Traders and Portfolio Managers are two career choices within the investment field. Traders and portfolio managers both deal with stocks, bonds and other investment vehicles, but they do so in very different ways. Traders work for themselves or for a company to place and monitor trades of individual securities, whereas portfolio managers work to develop strategies that allow them to maintain profits or to develop profits over the long term.
What a Trader Does
The job of a securities trader is to buy and sell investment vehicles, either for a short term profit or on the advice of a portfolio manager. The vehicles that are bought and sold may include stocks, bonds, futures, options, currencies, or other types of securities. The trader may place buy and sell trades very quickly, often many times a day, or may buy and hold the securities for days or weeks.
What a Portfolio Manager Does
The goal of a portfolio manager is to select a set of investment securities that will provide income for a client over a long period of time. The portfolio manager wants to be sure that the portfolio maintains its value, and if possible increases value over time. The portfolio manager will choose from a variety of investments, but normally will focus on stocks, mutual funds, and bonds.
Differences between a Trader and a Portfolio Manager
The differences between the trader and the portfolio manager include differences in the timing of trades, the number of trades, and in some cases the focus on risk versus reward. Traders are often primarily focused on reward. They want to be sure to make a profit quickly for the client. They will get in and out of trades fast, sometimes on a daily basis, to be sure to seek out all possible profits. Portfolio managers work more slowly. They do a lot of research on their investments and may only trade several times a year, as they rebalance their portfolios.
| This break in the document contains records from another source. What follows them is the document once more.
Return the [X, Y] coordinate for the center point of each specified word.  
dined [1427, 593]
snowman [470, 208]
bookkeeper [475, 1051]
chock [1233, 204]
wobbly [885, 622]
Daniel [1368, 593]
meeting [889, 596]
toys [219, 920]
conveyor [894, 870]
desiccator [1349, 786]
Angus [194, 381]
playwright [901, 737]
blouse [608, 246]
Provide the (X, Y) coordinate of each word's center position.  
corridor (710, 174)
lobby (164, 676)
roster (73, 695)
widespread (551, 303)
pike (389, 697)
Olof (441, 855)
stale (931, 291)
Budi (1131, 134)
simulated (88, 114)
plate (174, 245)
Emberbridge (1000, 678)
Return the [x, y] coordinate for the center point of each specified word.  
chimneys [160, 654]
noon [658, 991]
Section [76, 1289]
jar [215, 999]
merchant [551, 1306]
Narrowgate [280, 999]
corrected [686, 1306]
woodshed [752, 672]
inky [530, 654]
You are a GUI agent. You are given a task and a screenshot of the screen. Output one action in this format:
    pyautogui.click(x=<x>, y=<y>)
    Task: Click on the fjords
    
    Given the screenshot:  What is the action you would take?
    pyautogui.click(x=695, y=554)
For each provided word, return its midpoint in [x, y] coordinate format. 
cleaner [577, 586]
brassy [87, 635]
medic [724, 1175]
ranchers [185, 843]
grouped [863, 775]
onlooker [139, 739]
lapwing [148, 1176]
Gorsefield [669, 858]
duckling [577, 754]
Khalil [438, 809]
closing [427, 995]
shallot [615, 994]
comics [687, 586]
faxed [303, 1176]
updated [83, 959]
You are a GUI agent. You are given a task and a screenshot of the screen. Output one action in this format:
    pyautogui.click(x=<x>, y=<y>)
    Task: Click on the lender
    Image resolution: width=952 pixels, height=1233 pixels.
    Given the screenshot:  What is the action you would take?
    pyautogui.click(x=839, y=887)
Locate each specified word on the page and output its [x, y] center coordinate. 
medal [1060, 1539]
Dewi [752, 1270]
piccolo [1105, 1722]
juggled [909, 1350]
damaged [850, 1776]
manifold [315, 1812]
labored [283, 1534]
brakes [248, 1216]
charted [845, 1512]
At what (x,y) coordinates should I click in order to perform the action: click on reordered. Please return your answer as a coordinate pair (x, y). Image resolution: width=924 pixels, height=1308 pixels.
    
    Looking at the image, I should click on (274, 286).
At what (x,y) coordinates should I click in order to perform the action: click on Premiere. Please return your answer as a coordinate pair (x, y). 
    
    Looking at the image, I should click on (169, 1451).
What Traders and Portfolio Managers have in Common
Both traders and portfolio managers must be able to select investments wisely and carefully without letting their emotions get the best of them. They must be informed about the products that they are buying and selling and be ready to accept some losses. Both traders and portfolio managers must understand basic principles of supply and demand and economics.
Trader or Portfolio Manager
Whether you will prefer to be a trader or a portfolio manager will depend upon your energy level, your emotional state, your personality, and your goals. A person who is comfortable making quick decisions, who is ready to be on the job every minute, and who can focus from second to second without getting flustered will make a good trader. A person who is comfortable researching different options and making decisions that will take time to play out will make a good portfolio manager.